**Extrait à lire:**
--------------------
Gus Van Sant : Simplicité volontaire
Cinéma

Gus Van Sant : Simplicité volontaire

De prime abord, le sujet du nouveau film de Gus Van Sant, Last Days, fait penser au sensationnalisme des télé-films du dimanche soir. Une rock star adulée (Michael Pitt), instable et confuse – inspirée de Kurt Cobain -, erre sans but dans un vaste château délabré, juste avant sa mort. Film fantomatique et dépouillé dont le réalisateur, ennuyé par la complexité technique et le moralisme du cinéma, explique les tenants.

Les deux films précédents de Van Sant, qui pourraient former une trilogie libre avec Last Days, ont aussi été tirés d’événements médiatiques: Gerry était basé sur un fait divers racontant l’histoire de deux hommes perdus dans le désert, et Elephant explorait la tragédie de Columbine. Le sujet de l’œuvre récente de Van Sant est visiblement inspiré d’un des moments importants de l’histoire du rock, le suicide de Cobain, mais ses messages restent fuyants, ambigus, et son contexte, assorti d’un regard neutre, n’explique ni le comment ni le pourquoi de ces images – approche tout à fait warholienne.
--------------------
**Données fournies:**
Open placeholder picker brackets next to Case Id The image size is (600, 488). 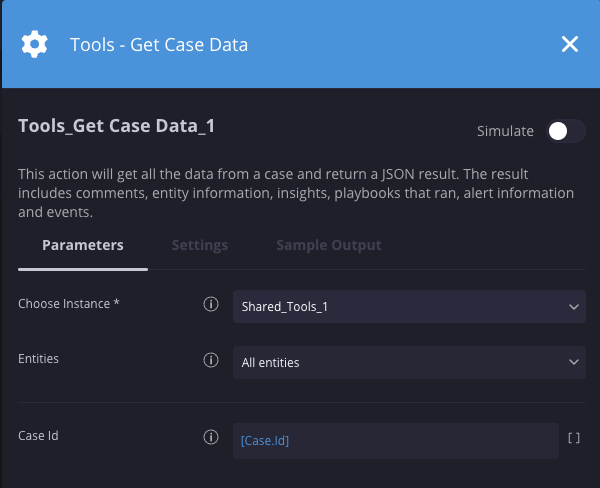tap(574, 438)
--------------------
**Objectif A:**
Modifiez le passage de l'extrait à lire allant de « Gus Van Sant : Simplicité » à « cinéma, explique les tenants. » en substituant « manoir » à « château ».
**Objectif B:**
Résumez en deux phrases l'extrait consacré au film de Gus Van Sant.
**Objectif C:**
D'après l'extrait sur Gus Van Sant, quelle tragédie le film Elephant explorait-il ?

**Résultat complet A:**
Gus Van Sant : Simplicité volontaire
Cinéma

Gus Van Sant : Simplicité volontaire

De prime abord, le sujet du nouveau film de Gus Van Sant, Last Days, fait penser au sensationnalisme des télé-films du dimanche soir. Une rock star adulée (Michael Pitt), instable et confuse – inspirée de Kurt Cobain -, erre sans but dans un vaste manoir délabré, juste avant sa mort. Film fantomatique et dépouillé dont le réalisateur, ennuyé par la complexité technique et le moralisme du cinéma, explique les tenants.

**Résultat complet B:**
Dans Last Days, le nouveau film de Gus Van Sant, une rock star instable inspirée de Kurt Cobain erre sans but dans un vaste château délabré juste avant sa mort. Comme Gerry et Elephant, ses deux films précédents, il s'inspire d'un événement médiatique, mais ses messages restent fuyants et ambigus, et il n'explique ni le comment ni le pourquoi de ses images.

**Résultat complet C:**
La tragédie de Columbine.